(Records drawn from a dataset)
__________________________________________________

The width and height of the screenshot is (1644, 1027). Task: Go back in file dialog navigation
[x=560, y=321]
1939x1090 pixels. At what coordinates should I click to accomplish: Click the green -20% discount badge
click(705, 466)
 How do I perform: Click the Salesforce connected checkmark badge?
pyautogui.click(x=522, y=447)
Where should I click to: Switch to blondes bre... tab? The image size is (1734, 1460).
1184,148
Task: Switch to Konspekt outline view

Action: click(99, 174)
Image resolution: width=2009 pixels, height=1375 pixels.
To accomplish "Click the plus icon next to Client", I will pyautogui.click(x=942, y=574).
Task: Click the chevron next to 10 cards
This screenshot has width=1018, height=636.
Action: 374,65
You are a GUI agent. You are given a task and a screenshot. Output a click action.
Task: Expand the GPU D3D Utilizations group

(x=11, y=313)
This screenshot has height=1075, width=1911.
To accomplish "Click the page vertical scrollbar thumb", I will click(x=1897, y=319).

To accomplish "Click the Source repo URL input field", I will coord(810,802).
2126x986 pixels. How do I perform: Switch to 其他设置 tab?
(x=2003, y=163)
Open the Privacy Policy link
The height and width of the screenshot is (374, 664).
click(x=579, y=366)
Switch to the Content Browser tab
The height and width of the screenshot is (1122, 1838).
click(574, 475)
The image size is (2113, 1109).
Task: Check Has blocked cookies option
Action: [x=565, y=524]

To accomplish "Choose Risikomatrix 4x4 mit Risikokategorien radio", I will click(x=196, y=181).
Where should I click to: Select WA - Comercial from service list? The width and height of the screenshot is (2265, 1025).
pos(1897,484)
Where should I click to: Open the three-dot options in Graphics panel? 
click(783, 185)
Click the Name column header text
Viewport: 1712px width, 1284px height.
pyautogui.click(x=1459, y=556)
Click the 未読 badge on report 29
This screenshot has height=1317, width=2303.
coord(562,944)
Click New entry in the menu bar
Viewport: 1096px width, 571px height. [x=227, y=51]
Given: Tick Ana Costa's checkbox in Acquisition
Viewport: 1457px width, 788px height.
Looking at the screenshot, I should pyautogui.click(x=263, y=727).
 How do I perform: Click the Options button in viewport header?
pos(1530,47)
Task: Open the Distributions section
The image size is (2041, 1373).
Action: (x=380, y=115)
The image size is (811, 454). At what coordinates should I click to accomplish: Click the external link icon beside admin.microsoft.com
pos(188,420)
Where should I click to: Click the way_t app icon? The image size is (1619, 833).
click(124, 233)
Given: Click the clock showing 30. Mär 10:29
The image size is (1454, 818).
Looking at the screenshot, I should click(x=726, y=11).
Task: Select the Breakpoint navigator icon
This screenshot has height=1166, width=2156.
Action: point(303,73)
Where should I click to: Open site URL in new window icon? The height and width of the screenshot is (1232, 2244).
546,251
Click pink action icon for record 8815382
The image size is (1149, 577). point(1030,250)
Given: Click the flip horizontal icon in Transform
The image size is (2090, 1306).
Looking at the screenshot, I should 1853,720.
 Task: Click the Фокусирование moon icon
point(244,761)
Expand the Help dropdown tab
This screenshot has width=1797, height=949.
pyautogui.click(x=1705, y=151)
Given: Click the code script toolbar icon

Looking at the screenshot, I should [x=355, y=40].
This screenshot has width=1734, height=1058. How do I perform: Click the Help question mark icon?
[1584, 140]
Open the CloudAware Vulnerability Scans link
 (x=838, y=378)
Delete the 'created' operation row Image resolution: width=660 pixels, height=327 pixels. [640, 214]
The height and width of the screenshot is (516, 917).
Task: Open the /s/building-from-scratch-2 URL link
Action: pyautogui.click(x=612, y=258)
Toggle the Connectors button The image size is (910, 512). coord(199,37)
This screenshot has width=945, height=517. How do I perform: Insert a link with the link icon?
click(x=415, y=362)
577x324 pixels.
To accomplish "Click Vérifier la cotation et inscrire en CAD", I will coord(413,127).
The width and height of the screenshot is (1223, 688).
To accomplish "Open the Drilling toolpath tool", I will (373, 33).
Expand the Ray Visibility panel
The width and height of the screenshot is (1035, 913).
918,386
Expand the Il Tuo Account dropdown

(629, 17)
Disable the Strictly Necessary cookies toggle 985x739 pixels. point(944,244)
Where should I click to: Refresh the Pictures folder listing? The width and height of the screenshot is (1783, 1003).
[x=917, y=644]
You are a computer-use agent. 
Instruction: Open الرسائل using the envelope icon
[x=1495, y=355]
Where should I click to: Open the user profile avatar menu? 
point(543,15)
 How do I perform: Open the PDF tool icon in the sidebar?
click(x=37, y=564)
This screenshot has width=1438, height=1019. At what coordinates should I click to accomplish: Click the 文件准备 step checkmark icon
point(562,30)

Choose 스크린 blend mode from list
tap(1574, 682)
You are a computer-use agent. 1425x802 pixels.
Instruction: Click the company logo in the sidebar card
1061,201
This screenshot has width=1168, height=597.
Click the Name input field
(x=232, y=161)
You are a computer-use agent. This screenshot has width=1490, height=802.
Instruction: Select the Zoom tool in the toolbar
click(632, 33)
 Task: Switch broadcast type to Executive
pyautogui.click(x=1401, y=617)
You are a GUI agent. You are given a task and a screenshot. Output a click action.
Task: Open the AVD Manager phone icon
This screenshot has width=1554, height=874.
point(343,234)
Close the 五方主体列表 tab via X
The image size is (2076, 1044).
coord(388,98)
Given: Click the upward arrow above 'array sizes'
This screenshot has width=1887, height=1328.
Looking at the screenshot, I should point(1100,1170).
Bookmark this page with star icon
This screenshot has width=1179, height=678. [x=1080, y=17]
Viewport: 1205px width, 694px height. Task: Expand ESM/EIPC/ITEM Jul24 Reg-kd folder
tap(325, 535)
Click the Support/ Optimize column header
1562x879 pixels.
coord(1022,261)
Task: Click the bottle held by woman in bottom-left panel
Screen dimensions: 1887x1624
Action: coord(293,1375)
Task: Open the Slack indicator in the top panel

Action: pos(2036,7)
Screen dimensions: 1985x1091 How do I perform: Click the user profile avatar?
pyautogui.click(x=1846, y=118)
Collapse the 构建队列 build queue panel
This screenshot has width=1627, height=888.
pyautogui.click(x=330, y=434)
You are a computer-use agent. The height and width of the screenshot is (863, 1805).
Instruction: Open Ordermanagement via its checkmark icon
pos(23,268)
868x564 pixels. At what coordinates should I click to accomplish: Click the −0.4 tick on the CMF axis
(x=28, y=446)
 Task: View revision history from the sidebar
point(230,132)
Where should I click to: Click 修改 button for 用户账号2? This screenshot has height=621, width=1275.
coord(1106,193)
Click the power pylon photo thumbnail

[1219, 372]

__________________________________________________

**WHAT IS EXPECTED**
Word for word, transcribe all of the entries shown above.

**THE COMPLETED TASK**
The width and height of the screenshot is (1644, 1027). Task: Go back in file dialog navigation
[x=560, y=321]
1939x1090 pixels. At what coordinates should I click to accomplish: Click the green -20% discount badge
click(705, 466)
 How do I perform: Click the Salesforce connected checkmark badge?
pyautogui.click(x=522, y=447)
Where should I click to: Switch to blondes bre... tab? The image size is (1734, 1460).
1184,148
Task: Switch to Konspekt outline view

Action: click(99, 174)
Image resolution: width=2009 pixels, height=1375 pixels.
To accomplish "Click the plus icon next to Client", I will pyautogui.click(x=942, y=574).
Task: Click the chevron next to 10 cards
This screenshot has width=1018, height=636.
Action: 374,65
You are a GUI agent. You are given a task and a screenshot. Output a click action.
Task: Expand the GPU D3D Utilizations group

(x=11, y=313)
This screenshot has height=1075, width=1911.
To accomplish "Click the page vertical scrollbar thumb", I will click(x=1897, y=319).

To accomplish "Click the Source repo URL input field", I will coord(810,802).
2126x986 pixels. How do I perform: Switch to 其他设置 tab?
(x=2003, y=163)
Open the Privacy Policy link
The height and width of the screenshot is (374, 664).
click(x=579, y=366)
Switch to the Content Browser tab
The height and width of the screenshot is (1122, 1838).
click(574, 475)
The image size is (2113, 1109).
Task: Check Has blocked cookies option
Action: [x=565, y=524]

To accomplish "Choose Risikomatrix 4x4 mit Risikokategorien radio", I will click(x=196, y=181).
Where should I click to: Select WA - Comercial from service list? The width and height of the screenshot is (2265, 1025).
pos(1897,484)
Where should I click to: Open the three-dot options in Graphics panel? 
click(783, 185)
Click the Name column header text
Viewport: 1712px width, 1284px height.
pyautogui.click(x=1459, y=556)
Click the 未読 badge on report 29
This screenshot has height=1317, width=2303.
coord(562,944)
Click New entry in the menu bar
Viewport: 1096px width, 571px height. [x=227, y=51]
Given: Tick Ana Costa's checkbox in Acquisition
Viewport: 1457px width, 788px height.
Looking at the screenshot, I should pyautogui.click(x=263, y=727).
 How do I perform: Click the Options button in viewport header?
pos(1530,47)
Task: Open the Distributions section
The image size is (2041, 1373).
Action: (x=380, y=115)
The image size is (811, 454). At what coordinates should I click to accomplish: Click the external link icon beside admin.microsoft.com
pos(188,420)
Where should I click to: Click the way_t app icon? The image size is (1619, 833).
click(124, 233)
Given: Click the clock showing 30. Mär 10:29
The image size is (1454, 818).
Looking at the screenshot, I should click(x=726, y=11).
Task: Select the Breakpoint navigator icon
This screenshot has height=1166, width=2156.
Action: point(303,73)
Where should I click to: Open site URL in new window icon? The height and width of the screenshot is (1232, 2244).
546,251
Click pink action icon for record 8815382
The image size is (1149, 577). point(1030,250)
Given: Click the flip horizontal icon in Transform
The image size is (2090, 1306).
Looking at the screenshot, I should 1853,720.
 Task: Click the Фокусирование moon icon
point(244,761)
Expand the Help dropdown tab
This screenshot has width=1797, height=949.
pyautogui.click(x=1705, y=151)
Given: Click the code script toolbar icon

Looking at the screenshot, I should [x=355, y=40].
This screenshot has width=1734, height=1058. How do I perform: Click the Help question mark icon?
[1584, 140]
Open the CloudAware Vulnerability Scans link
 (x=838, y=378)
Delete the 'created' operation row Image resolution: width=660 pixels, height=327 pixels. [640, 214]
The height and width of the screenshot is (516, 917).
Task: Open the /s/building-from-scratch-2 URL link
Action: pyautogui.click(x=612, y=258)
Toggle the Connectors button The image size is (910, 512). coord(199,37)
This screenshot has width=945, height=517. How do I perform: Insert a link with the link icon?
click(x=415, y=362)
577x324 pixels.
To accomplish "Click Vérifier la cotation et inscrire en CAD", I will coord(413,127).
The width and height of the screenshot is (1223, 688).
To accomplish "Open the Drilling toolpath tool", I will (373, 33).
Expand the Ray Visibility panel
The width and height of the screenshot is (1035, 913).
918,386
Expand the Il Tuo Account dropdown

(629, 17)
Disable the Strictly Necessary cookies toggle 985x739 pixels. point(944,244)
Where should I click to: Refresh the Pictures folder listing? The width and height of the screenshot is (1783, 1003).
[x=917, y=644]
You are a computer-use agent. 
Instruction: Open الرسائل using the envelope icon
[x=1495, y=355]
Where should I click to: Open the user profile avatar menu? 
point(543,15)
 How do I perform: Open the PDF tool icon in the sidebar?
click(x=37, y=564)
This screenshot has width=1438, height=1019. At what coordinates should I click to accomplish: Click the 文件准备 step checkmark icon
point(562,30)

Choose 스크린 blend mode from list
tap(1574, 682)
You are a computer-use agent. 1425x802 pixels.
Instruction: Click the company logo in the sidebar card
1061,201
This screenshot has width=1168, height=597.
Click the Name input field
(x=232, y=161)
You are a computer-use agent. This screenshot has width=1490, height=802.
Instruction: Select the Zoom tool in the toolbar
click(632, 33)
 Task: Switch broadcast type to Executive
pyautogui.click(x=1401, y=617)
You are a GUI agent. You are given a task and a screenshot. Output a click action.
Task: Open the AVD Manager phone icon
This screenshot has width=1554, height=874.
point(343,234)
Close the 五方主体列表 tab via X
The image size is (2076, 1044).
coord(388,98)
Given: Click the upward arrow above 'array sizes'
This screenshot has width=1887, height=1328.
Looking at the screenshot, I should point(1100,1170).
Bookmark this page with star icon
This screenshot has width=1179, height=678. [x=1080, y=17]
Viewport: 1205px width, 694px height. Task: Expand ESM/EIPC/ITEM Jul24 Reg-kd folder
tap(325, 535)
Click the Support/ Optimize column header
1562x879 pixels.
coord(1022,261)
Task: Click the bottle held by woman in bottom-left panel
Screen dimensions: 1887x1624
Action: coord(293,1375)
Task: Open the Slack indicator in the top panel

Action: pos(2036,7)
Screen dimensions: 1985x1091 How do I perform: Click the user profile avatar?
pyautogui.click(x=1846, y=118)
Collapse the 构建队列 build queue panel
This screenshot has width=1627, height=888.
pyautogui.click(x=330, y=434)
You are a computer-use agent. The height and width of the screenshot is (863, 1805).
Instruction: Open Ordermanagement via its checkmark icon
pos(23,268)
868x564 pixels. At what coordinates should I click to accomplish: Click the −0.4 tick on the CMF axis
(x=28, y=446)
 Task: View revision history from the sidebar
point(230,132)
Where should I click to: Click 修改 button for 用户账号2? This screenshot has height=621, width=1275.
coord(1106,193)
Click the power pylon photo thumbnail

[1219, 372]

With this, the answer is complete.